EXERCISE: Extend the article on the planned Alton Road development in Miami Beach, picking up right after its final sentence.

TEXT:
After developer Russell Galbut discussed plans for his latest residential and retail project with the Miami Beach Planning Board (MBPB), the Board voted to hold off on a vote until each board member had a chance to share and discuss his or her views on the project. The 500-600 Alton Road project, now called The Wave is a planned mixed-use residential-retail project in South Beach which was the subject of the nearly four-hour hearing with Galbut pleading his case before the MBPB. The most troubling aspects of the project identified by the MBPB were potential issues with the planned underground parking garage in a flood-prone neighborhood, exacerbation of an already heavily trafficked area, and the noise factor in regards to late-night restaurants and bars.
The design for the project formerly known as SoBe Park has three DecoBike stations in a two block radius, some shopping but not enough of it to annoy the neighbors, a completely open and pedestrian friendly ground level, underground parking, low building heights, rooftop pools, green central courtyard, and even a very ‘noir’ nighttime lighting scheme that promises not to shine too brightly in anyone’s windows. The street level is quite excellent. Aesthetically, however it rehashes some nauseatingly overdone themes of Miami Beach like cruise ships and waves, according to a group of concerned citizens and local architects who have submitted a letter of objection to the project’s current architect, Stanley Saitowitz Natoma Architects. Cruise ships have been the standard Miami Beach trope for a hundred years. And waves? For a city with such crappy surfing (our waves are tiny, people) Miami Beach has always overdone it in the ‘wave’ department.

STORED DATA:
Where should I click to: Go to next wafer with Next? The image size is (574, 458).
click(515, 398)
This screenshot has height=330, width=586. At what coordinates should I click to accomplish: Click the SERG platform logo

TASK OUTPUT:
The project is a massive undertaking requiring 60,000 square feet of retail and restaurant space including room for 444 apartments and 1,073 underground parking spaces. Constructions would include a seven-story and a five-story building built on the 500 and 600 blocks of Alton Road, respectively. The 10 story South Shore Hospital building were be assimilated into the project and completely repurposed. The ground level construction would give pedestrians access to an open-air thoroughfare with outdoor restaurants restricted to a midnight curfew.
On April 3, the MBPB reconvened and ultimately approved of the project attaching several key conditions to the massive project. Some of the most vital conditions include the prohibition of outdoor speakers anywhere other than at cafes and restaurants and a restriction against entertainment stages or any other outdoor entertainment in the vicinity. Now that the project has been approved by the MBPB, it is set to be reviewed by the Design Review Board before development can move forward.